— Start EXTRACTED DATA —

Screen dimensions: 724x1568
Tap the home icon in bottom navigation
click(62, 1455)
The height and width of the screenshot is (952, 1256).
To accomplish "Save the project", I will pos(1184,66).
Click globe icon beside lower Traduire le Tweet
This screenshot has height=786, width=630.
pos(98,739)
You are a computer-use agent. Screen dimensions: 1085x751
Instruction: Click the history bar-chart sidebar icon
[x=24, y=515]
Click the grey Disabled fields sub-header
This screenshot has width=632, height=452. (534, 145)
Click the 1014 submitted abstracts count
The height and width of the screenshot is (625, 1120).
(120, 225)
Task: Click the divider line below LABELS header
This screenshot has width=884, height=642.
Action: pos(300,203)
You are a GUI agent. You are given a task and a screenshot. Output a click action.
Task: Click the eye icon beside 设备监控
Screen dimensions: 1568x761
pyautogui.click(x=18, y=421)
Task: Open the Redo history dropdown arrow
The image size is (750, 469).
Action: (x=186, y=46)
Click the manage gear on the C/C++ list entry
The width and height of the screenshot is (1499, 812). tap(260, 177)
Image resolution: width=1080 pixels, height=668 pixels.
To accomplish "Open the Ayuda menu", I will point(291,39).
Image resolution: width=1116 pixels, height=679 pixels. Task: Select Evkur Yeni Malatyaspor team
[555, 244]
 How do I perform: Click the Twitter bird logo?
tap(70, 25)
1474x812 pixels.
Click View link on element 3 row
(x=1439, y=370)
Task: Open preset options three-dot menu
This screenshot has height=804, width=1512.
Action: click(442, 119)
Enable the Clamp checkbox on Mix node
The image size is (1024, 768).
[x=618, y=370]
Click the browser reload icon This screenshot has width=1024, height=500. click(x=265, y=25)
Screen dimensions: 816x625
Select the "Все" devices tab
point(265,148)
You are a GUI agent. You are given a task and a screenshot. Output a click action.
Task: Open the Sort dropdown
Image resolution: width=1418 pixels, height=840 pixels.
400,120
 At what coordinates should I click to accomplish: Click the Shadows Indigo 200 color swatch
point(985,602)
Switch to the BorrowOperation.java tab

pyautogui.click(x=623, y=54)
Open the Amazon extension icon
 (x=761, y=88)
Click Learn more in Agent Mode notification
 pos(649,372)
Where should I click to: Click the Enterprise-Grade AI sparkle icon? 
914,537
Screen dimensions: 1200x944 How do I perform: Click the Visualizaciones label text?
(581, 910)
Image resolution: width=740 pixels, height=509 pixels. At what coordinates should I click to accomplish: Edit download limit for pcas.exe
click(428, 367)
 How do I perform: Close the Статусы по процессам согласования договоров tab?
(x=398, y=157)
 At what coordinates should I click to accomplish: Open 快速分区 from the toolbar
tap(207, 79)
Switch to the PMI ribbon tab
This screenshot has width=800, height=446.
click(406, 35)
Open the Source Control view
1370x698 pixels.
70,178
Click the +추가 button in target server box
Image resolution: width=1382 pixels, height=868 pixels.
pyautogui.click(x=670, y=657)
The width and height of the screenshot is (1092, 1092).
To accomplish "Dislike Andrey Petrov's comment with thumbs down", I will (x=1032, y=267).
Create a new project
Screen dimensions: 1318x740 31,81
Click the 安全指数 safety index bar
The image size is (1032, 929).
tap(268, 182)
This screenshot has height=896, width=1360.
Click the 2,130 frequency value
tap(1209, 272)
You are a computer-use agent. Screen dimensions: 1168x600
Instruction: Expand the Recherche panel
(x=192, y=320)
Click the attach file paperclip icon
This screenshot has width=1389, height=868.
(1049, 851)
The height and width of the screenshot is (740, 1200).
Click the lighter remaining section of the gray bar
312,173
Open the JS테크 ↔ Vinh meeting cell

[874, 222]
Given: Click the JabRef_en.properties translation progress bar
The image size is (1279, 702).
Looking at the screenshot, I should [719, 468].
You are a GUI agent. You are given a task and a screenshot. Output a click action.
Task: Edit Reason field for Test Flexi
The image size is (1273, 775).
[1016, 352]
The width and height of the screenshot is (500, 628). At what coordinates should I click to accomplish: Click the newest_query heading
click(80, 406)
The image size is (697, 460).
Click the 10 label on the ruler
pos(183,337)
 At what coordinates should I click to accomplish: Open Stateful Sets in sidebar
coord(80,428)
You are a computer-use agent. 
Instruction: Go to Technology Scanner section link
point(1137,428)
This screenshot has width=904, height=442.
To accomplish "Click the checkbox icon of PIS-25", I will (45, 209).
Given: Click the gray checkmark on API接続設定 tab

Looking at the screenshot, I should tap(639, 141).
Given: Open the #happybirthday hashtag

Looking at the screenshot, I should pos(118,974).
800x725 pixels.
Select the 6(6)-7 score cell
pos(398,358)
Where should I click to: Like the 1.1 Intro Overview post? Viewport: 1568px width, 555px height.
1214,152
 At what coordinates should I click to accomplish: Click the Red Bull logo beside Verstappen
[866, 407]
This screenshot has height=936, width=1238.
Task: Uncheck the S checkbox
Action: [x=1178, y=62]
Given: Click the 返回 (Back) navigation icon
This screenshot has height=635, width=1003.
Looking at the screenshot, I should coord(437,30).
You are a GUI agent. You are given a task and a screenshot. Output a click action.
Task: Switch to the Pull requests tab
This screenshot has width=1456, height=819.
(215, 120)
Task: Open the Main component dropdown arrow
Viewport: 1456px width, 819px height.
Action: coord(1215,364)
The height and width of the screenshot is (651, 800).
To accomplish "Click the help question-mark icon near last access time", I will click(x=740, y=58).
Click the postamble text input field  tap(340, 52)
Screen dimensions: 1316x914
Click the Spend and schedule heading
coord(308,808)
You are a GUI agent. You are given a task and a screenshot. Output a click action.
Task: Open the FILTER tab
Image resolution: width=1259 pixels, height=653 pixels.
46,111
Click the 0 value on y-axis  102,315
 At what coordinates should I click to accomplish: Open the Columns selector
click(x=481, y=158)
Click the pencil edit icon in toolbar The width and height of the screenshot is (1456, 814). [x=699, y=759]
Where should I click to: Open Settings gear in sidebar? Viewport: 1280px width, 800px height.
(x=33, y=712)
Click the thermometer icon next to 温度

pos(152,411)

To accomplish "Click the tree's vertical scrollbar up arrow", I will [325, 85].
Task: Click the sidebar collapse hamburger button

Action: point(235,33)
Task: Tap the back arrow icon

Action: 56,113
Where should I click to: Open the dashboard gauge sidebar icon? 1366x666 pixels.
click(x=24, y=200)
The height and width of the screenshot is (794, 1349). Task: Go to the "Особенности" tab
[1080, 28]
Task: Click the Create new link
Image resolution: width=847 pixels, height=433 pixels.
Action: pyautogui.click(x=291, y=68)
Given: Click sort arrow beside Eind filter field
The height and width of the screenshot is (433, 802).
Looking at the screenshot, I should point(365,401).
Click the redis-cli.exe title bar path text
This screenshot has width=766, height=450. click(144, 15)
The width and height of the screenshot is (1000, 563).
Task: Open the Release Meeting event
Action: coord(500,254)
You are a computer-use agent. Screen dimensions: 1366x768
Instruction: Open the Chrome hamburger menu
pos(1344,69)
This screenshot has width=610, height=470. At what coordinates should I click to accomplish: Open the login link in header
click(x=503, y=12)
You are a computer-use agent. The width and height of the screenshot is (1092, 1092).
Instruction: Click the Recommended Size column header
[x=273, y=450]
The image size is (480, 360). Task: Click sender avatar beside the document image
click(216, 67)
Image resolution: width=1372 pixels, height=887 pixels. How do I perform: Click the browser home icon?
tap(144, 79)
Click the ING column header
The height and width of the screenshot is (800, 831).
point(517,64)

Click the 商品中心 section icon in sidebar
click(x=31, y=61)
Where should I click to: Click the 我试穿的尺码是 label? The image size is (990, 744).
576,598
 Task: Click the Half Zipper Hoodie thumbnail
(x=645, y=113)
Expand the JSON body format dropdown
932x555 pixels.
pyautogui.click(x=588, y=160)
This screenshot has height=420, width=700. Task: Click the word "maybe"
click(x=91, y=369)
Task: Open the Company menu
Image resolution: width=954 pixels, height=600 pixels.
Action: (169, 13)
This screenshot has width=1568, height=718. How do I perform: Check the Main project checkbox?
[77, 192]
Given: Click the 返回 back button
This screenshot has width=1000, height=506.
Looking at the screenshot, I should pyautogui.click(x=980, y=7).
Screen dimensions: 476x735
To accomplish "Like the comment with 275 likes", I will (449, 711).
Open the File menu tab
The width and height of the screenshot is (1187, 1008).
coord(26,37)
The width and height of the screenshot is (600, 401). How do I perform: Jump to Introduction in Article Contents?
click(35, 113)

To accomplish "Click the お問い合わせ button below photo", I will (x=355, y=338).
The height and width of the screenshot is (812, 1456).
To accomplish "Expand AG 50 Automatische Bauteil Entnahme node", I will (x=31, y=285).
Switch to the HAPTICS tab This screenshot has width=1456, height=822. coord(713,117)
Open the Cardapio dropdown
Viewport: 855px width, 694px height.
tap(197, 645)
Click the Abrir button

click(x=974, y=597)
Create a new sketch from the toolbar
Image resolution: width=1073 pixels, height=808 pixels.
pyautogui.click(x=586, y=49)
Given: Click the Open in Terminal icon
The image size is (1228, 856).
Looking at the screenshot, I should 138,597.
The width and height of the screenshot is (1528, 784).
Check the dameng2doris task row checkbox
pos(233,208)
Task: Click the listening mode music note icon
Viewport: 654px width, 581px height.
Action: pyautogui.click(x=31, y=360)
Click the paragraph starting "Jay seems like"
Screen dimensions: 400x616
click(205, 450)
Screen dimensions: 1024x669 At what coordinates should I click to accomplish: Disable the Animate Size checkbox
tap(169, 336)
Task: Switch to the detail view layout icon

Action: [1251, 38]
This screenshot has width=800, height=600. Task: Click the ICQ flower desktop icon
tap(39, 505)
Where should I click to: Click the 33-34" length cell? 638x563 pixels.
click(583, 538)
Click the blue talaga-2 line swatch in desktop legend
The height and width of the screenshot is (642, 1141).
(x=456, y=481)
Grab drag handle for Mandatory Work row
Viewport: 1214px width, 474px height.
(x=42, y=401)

— End EXTRACTED DATA —

# WHAT YOU WILL DO:
Reproduce the lines starting at the one containing "will [325, 85]." and ending at the one containing "click(x=503, y=12)", both included, with no changes.

# THE OUTPUT:
To accomplish "Click the tree's vertical scrollbar up arrow", I will [325, 85].
Task: Click the sidebar collapse hamburger button

Action: point(235,33)
Task: Tap the back arrow icon

Action: 56,113
Where should I click to: Open the dashboard gauge sidebar icon? 1366x666 pixels.
click(x=24, y=200)
The height and width of the screenshot is (794, 1349). Task: Go to the "Особенности" tab
[1080, 28]
Task: Click the Create new link
Image resolution: width=847 pixels, height=433 pixels.
Action: pyautogui.click(x=291, y=68)
Given: Click sort arrow beside Eind filter field
The height and width of the screenshot is (433, 802).
Looking at the screenshot, I should point(365,401).
Click the redis-cli.exe title bar path text
This screenshot has width=766, height=450. click(144, 15)
The width and height of the screenshot is (1000, 563).
Task: Open the Release Meeting event
Action: coord(500,254)
You are a computer-use agent. Screen dimensions: 1366x768
Instruction: Open the Chrome hamburger menu
pos(1344,69)
This screenshot has width=610, height=470. At what coordinates should I click to accomplish: Open the login link in header
click(x=503, y=12)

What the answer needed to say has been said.